The fabric of your boxers was hiked up by your fatter thighs making you acutely aware of your anatomy and how it was now suddenly screaming to be fucked and filled.
Your face scrunched at the discomfort and embarrassment of all these mounting sensations.
Chloe's chest once again found its way to squish against your side.
You felt less perturbed by it this time than when she had done it a few minutes previously that felt like a life time ago.
"Don't pout like that, girl! We'll get you better than ever. Guys will be falling all over you by the time the winter mixer comes around."
You don't remember ever mentioning your sexuality to your roommates before.
For good reason though. If they knew you liked girls, Stephanie probably would have imposed more insane rules to reduce any risks of you so much as seeing her calves, and Chloe would probably beg you to make out with her at parties to make her crush of the week jealous.
But hearing Chloe muse about you like this on some sophomore lunkhead's arm sounded so right. So natural. So like…yourself.
"Sooner if I have any say in it," Stephanie glances up briefly to give you another smile. That must be some kind of record.
"And speaking of that, it is asking fitness goals."
"Don't give her something too hard. Maybe improving posture and alignment. No sense in working her to death."

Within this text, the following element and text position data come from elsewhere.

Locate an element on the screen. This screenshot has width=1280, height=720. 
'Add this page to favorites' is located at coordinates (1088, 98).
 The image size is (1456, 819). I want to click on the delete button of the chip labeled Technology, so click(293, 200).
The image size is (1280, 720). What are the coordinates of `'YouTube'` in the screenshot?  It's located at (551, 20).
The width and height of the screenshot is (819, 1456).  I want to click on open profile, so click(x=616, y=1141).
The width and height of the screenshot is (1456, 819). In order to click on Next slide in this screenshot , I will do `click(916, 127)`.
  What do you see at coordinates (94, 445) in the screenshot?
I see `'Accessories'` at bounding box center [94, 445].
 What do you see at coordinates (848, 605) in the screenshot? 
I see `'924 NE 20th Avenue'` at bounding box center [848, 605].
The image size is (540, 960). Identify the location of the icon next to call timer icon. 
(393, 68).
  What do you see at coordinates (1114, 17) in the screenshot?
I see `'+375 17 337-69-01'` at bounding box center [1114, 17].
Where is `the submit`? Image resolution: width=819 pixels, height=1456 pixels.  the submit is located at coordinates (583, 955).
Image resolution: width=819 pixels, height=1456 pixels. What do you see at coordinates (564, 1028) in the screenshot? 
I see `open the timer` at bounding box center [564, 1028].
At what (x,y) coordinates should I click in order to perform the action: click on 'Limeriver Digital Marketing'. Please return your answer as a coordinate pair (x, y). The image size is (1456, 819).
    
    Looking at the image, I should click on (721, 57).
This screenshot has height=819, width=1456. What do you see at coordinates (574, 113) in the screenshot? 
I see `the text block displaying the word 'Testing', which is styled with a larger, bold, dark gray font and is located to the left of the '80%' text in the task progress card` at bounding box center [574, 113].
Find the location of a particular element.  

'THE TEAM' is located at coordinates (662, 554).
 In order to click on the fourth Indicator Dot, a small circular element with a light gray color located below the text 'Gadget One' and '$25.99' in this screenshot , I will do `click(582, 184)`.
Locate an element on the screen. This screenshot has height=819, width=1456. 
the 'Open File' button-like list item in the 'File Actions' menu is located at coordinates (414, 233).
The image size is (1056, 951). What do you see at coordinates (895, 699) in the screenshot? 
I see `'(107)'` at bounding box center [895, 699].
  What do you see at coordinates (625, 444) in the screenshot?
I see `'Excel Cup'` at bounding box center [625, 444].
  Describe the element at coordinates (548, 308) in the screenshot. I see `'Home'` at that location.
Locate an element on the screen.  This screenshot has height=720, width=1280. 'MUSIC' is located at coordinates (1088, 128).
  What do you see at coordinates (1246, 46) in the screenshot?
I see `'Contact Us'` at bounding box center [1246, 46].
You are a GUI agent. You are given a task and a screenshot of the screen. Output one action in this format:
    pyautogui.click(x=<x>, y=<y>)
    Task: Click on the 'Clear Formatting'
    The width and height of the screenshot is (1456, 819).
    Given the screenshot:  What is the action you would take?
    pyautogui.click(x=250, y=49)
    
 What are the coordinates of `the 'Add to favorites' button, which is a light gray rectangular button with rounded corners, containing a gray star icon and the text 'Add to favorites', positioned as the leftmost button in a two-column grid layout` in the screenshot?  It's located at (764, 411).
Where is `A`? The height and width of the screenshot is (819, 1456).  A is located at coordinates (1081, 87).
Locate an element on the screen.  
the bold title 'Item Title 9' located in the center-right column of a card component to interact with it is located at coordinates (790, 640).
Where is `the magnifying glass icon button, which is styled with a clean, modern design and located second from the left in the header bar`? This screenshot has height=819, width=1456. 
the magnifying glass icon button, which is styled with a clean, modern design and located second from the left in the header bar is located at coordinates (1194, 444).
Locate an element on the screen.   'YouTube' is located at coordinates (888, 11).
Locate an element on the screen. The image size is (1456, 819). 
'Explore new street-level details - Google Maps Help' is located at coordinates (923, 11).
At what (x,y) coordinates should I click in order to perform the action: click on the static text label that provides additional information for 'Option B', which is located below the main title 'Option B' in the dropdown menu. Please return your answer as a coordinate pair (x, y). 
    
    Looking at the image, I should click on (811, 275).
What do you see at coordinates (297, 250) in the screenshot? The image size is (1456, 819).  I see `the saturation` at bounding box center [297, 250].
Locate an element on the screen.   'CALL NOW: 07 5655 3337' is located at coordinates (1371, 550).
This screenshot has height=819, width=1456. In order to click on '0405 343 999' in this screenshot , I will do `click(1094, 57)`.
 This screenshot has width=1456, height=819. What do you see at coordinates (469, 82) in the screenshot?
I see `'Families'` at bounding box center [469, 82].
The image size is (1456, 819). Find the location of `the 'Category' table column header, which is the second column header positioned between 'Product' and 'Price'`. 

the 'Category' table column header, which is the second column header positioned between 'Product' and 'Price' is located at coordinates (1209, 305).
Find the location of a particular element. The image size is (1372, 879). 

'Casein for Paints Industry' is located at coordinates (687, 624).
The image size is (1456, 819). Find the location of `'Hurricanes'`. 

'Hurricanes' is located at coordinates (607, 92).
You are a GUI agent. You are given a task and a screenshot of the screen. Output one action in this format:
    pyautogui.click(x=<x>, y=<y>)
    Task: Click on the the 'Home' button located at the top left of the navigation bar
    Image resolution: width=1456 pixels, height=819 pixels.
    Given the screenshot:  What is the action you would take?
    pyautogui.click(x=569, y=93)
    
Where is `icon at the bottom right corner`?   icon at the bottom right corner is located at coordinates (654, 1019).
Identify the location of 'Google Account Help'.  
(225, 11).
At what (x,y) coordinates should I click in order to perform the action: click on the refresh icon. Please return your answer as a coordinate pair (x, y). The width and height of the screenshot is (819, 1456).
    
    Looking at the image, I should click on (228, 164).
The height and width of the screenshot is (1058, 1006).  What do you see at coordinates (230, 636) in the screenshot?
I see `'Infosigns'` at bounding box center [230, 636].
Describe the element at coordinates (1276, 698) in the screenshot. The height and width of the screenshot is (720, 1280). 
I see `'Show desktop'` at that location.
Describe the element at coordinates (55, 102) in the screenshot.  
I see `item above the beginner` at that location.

Stephanie had always previously had the courtesy to at least use they, which was still misgendering but at least was some kind of effort, but you felt no need to correct her when she slipped into that she/her set you used to dread.
Another tap from Chloe. Another layer of fogginess to your usually sharpened sense of resistance.
"Oh, and last but not least, name?"
"All her mail is addressed to Daisy."
"OMG! That totally makes sense for you. So cute. Our names all work so well together. Like it was meant to be."
Stephanie nods approvingly at the sentiment.
Five pointed taps off the on-screen keyboard.
Then enter.
And it was sealed.
Your name was Daisy.
Your name is Daisy.
You belong here in the girl's dorm.
You belong with Stephanie and Chloe. You are a girl just like them.
This is your Best Self, and you are so happy that they helped you realize it.